DOCUMENT TEXT »
= = = = = = =

Cruickshank, P.; Daniels, V.; King, J.; “A Great Lakes pouch: black-dyed skin with porcupine quillwork”, British Museum Technical Research Bulletin 3 (2009) 63-72
PDFSummary:
A late eighteenth-century North American pouch (1937,0617.1) represents an important type of a black-dyed skin bag decorated with porcupine quillwork. The pouch was made by women of the Ojibwa or Ottawa people and was probably used in medicine ceremonies. It came to the British Museum in the mid-twentieth century and when first examined in detail in the 1970s had already deteriorated. The skin has degraded due to the presence of a black dye, although an early watercolour painting of the bag discovered in the 1990s illustrates how the bag once looked. Black dyes containing both iron and tannin are well known to increase the rate of deterioration of many organic substances and the pouch was found to contain 1.63% iron. Experiments with a series of brain-tanned skin samples stained with various iron-tannin solutions and artificially aged showed that the presence of iron accelerated the deterioration of the skin.
A conservation treatment carried out in the 1970s, which included consolidation with soluble nylon and backing with nylon net adhered with an early thermoplastic adhesive, was no longer succeeding in keeping the bag intact, and further conservation was carried out to protect the 75% of the bag that survives. As the pouch is of a rare type it was decided to infill the missing areas to make it more suitable for display. The use of adhesives was kept to a minimum and solvent-reactivated adhesives were chosen in preference to those reactivated by heat. No further chemical stabilization was attempted in this treatment.

= = = = = = =

EXERCISE DATA »
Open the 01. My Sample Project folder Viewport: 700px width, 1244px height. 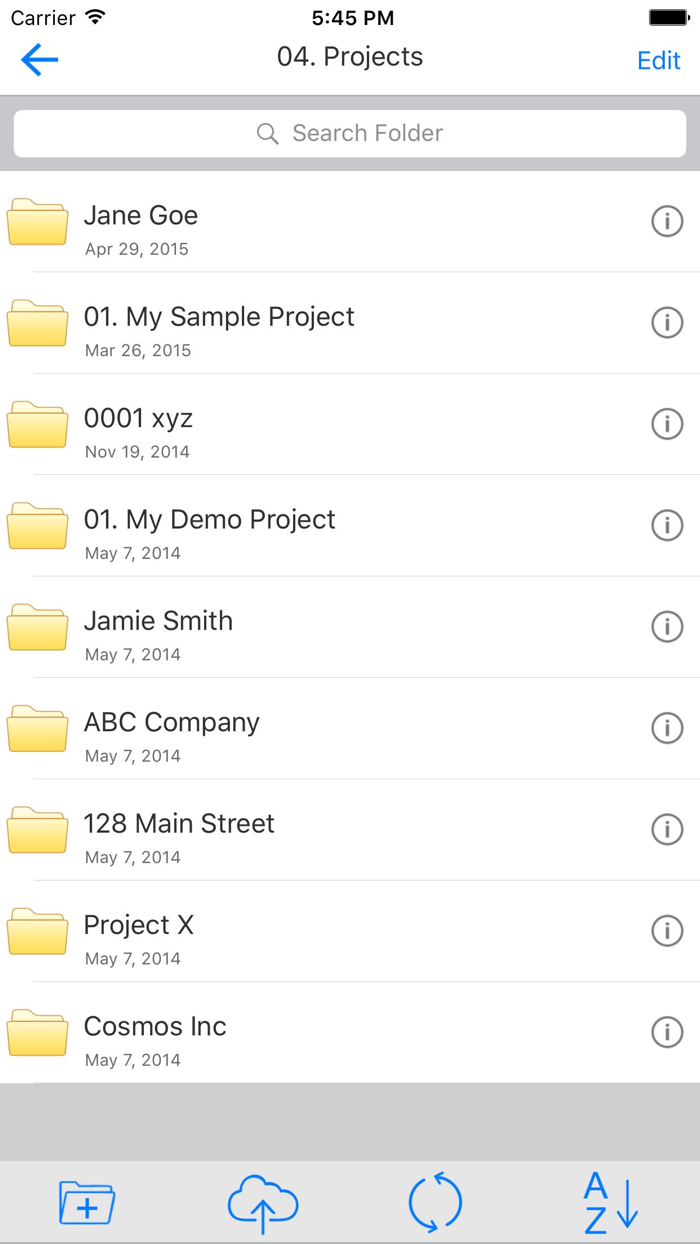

= = = = = = =

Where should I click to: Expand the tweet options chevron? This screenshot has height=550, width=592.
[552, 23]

= = = = = = =

EXERCISE BRIEF »
Answer these questions from the Great Lakes pouch summary:
1. What percentage of iron did the pouch contain?
2. What share of the bag survives?
3. What type of adhesive was preferred over those reactivated by heat?

SOLUTION BELOW »
1. 1.63%
2. 75%
3. Solvent-reactivated adhesives